Thread: iceberg queries
Does PostgreSQL optimizer handle iceberg queries well? Thanks Wei
> > Does PostgreSQL optimizer handle iceberg queries well? > What do you mean by "iceberg query" ? I've never heard this term. Regards, Christoph
It is a query that looks like SELECT target1, target2... targetn, SUN(t.qty) FROM Table t GROUP BY target1 HAVING SUM(t.qty)>=10 You can replace SUM(t.qty)>=10 with other aggregate constraints. ----- Original Message ----- From: Christoph Haller To: pgsql-sql@postgresql.org Cc: wweng@kencast.com Sent: Tuesday, February 04, 2003 3:39 AM Subject: Re: [SQL] iceberg queries > > Does PostgreSQL optimizer handle iceberg queries well? > What do you mean by "iceberg query" ? I've never heard this term.
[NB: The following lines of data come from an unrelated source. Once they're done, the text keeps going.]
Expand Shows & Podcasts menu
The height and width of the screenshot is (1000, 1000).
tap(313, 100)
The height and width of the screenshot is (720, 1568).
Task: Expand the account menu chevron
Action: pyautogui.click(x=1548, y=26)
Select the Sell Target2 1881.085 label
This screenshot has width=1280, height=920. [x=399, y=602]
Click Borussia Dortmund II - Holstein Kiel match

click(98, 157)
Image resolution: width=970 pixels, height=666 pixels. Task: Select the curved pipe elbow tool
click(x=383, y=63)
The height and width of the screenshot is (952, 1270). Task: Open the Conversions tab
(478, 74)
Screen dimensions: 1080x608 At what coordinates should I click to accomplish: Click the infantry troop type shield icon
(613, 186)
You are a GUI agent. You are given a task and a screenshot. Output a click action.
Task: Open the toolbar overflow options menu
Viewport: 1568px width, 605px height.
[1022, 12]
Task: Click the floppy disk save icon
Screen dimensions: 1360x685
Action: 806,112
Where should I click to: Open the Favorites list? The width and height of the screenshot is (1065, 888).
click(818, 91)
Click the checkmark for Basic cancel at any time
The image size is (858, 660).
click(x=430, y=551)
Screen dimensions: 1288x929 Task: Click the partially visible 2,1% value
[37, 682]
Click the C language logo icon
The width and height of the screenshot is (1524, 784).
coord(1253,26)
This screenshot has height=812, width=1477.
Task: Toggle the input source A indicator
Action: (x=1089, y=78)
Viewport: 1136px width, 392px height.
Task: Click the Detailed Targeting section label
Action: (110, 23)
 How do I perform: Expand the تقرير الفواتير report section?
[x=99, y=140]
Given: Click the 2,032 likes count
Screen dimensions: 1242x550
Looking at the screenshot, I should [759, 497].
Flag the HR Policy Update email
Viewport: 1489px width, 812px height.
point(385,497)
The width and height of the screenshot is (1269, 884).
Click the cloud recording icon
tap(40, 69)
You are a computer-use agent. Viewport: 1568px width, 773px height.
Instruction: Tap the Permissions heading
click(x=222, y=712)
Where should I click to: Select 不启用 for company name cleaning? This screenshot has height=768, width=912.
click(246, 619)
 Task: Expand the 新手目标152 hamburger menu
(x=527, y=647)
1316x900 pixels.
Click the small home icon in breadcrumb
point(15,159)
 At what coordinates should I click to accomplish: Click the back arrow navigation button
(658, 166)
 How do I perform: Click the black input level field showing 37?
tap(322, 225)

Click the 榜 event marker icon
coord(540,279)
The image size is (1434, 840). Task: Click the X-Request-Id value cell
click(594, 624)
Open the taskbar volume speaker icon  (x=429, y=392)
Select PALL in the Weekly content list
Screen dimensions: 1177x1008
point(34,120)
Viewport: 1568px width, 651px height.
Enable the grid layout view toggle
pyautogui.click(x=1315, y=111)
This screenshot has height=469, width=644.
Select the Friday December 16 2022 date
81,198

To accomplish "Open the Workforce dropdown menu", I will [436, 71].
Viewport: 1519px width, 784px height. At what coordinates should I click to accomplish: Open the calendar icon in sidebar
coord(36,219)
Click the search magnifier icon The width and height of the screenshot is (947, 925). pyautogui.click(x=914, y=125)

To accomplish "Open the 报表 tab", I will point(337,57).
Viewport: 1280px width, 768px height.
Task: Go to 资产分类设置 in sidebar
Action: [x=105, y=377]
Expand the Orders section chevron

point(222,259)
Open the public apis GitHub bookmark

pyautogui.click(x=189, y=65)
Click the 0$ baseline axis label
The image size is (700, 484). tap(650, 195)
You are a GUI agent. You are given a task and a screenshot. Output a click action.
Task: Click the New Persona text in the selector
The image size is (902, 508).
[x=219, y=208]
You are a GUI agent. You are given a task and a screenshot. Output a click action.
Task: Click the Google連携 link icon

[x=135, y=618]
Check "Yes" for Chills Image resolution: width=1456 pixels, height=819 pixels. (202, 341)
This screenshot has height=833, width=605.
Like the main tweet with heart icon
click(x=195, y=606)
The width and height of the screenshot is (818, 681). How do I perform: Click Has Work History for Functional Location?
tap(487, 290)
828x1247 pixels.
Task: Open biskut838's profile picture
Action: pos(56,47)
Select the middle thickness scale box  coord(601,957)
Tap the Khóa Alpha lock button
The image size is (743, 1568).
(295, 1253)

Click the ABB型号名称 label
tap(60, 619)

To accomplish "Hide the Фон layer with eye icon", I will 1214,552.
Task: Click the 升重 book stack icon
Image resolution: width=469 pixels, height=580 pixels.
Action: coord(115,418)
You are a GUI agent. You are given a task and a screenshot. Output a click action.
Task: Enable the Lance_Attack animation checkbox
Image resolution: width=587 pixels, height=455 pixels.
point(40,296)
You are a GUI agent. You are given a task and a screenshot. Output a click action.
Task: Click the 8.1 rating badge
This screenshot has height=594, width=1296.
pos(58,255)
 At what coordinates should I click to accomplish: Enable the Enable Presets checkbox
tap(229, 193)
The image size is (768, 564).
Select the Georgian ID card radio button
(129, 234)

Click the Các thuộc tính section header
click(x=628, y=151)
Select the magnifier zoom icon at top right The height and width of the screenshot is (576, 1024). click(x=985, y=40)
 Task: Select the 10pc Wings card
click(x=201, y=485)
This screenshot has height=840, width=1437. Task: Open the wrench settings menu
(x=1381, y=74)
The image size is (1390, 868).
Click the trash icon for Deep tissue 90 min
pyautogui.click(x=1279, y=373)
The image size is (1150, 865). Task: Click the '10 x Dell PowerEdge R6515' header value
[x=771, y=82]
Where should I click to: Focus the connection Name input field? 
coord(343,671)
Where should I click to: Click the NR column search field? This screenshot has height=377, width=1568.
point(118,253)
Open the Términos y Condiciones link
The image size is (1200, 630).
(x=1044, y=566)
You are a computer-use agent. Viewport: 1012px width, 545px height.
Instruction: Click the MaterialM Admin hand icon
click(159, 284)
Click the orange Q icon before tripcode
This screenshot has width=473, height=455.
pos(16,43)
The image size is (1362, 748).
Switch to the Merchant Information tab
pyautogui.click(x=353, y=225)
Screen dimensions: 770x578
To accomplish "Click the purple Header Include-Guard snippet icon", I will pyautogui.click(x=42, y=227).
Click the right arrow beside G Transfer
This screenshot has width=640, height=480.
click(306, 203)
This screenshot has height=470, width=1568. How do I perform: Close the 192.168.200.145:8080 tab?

Regards, Christoph
On Tue, Feb 04, 2003 at 09:08:56 -0500, Wei Weng <wweng@kencast.com> wrote: > It is a query that looks like > > SELECT target1, target2... targetn, SUN(t.qty) > FROM Table t > GROUP BY target1 > HAVING SUM(t.qty)>=10 > > You can replace SUM(t.qty)>=10 with other aggregate constraints. There were some recent changes to allow groups to use hashes that may help for queries like this. This can save a sort step or using an index scan. In theory you might be able to make some other speed ups by taking advantage of properties of specific aggregate functions (in particular that several common ones monotonicly increase or decrease as they are being calculated) and if doing an index scan on the fields used for group you might be able to skip a lot of rows. I expect that this situation would come up pretty rarely though.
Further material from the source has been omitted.